En plus des épreuves, les éducateurs ont aussi décidé de faire découvrir aux adolescents la capitale et ses monuments. "Chacun s'imprègne de cette journée à sa manière, synthétise Marion, éducatrice à l'IME. Dans leur parcours, c'est un moyen de les ouvrir vers l'extérieur, de leur faire gagner en autonomie, de les sensibiliser à un environnement, à une actualité."

Les enfants de l'IME ont profité de leur journée à Paris pour découvrir la tour Eiffel. (PAOLO PHILIPPE / FRANCEINFO)

Noé et Evan, les deux frères atteints d'une déficience intellectuelle qui ne connaissaient de Paris que le Parc des Princes et la tour Eiffel, ont ainsi découvert la Seine, le Trocadéro et les bruits incessants de "gyrophares". Sur le magnifique site des Invalides, ils ont aussi assisté aux épreuves de paratir à l'arc, un sport de "fléchettes" qu'ils avaient déjà pratiqué à l'IME.

"Dès qu'il y a de la compétition, ils sont mis de côté"

L'épreuve, bien que sympathique, aura été un peu longue à suivre pour ces fans de ballon rond et de Kylian Mbappé. Si Noé et Evan, comme Bachir qui porte un maillot du Real Madrid floqué à son nom, ont les capacités physiques et psychiques pour pratiquer le football, l'intégration en club ne se passe pas toujours bien.

"Dans les sports collectifs, les jeunes déficients intellectuels jouent avec des enfants qui sont là pour gagner, alors qu'eux veulent simplement s'amuser. Dès qu'il y a de la compétition, ils sont mis de côté. Ils participent aux entraînements, mais pas aux matchs, donc on les oriente plutôt vers des sports individuels", regrette Nicolas Algisi, qui enseigne à certains le parajudo. "Il faut simplement s'adapter : répéter les consignes, passer plus de temps, parfois éviter de leur enseigner des gestes comme les clés de bras qu'ils pourraient reproduire sans se rendre compte de leur dangerosité."

Comme aux Jeux paralympiques, où seuls trois sports sont ouverts aux sportifs atteints de déficience intellectuelle (natation, athlétisme, tennis de table), la pratique du sport adapté peine à se développer en France.

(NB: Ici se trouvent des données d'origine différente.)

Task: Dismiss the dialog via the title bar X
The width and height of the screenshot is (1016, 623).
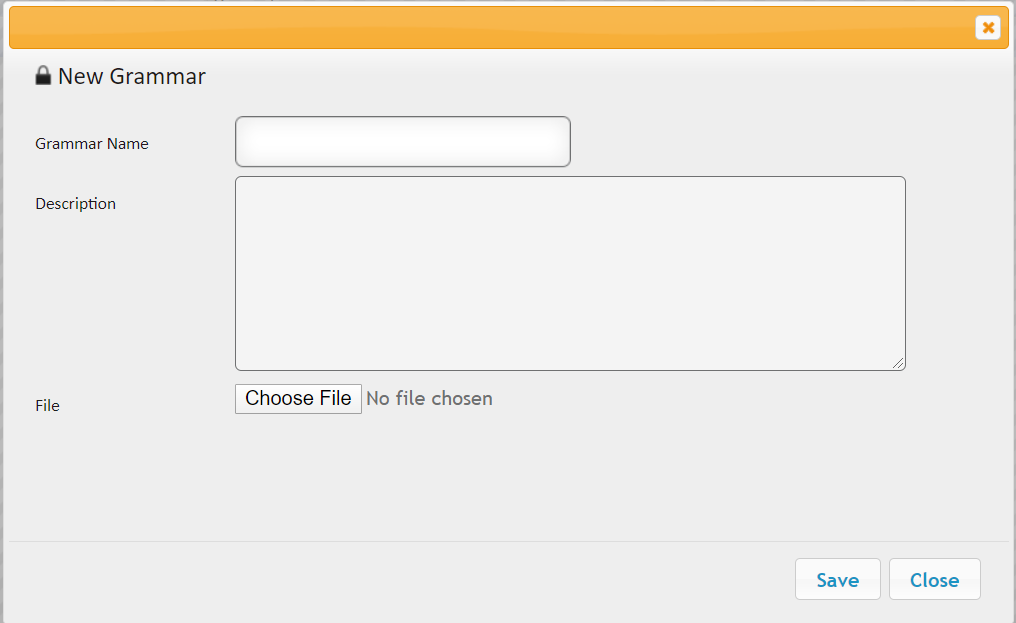Action: point(987,28)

Seuls 1 300 clubs existent, selon la Fédération française de sport adapté. A Vitry-le-François, aucun ne peut accueillir les jeunes de l'IME, ce qui les empêche parfois de faire du sport en dehors de leur structure. "Il faudrait déjà former les entraîneurs de clubs au handicap, qui fait encore peur, et investir de l'argent. Cela dépend de l'Etat, des fédérations et de la motivation des gens", estime Nicolas Algisi. En attendant de trouver un jour un club de sport adapté à Vitry-le-François, l'éducateur continuera à donner des cours de judo à Vingenzo, Malika et les autres, revenus de Paris avec des rêves plein la tête.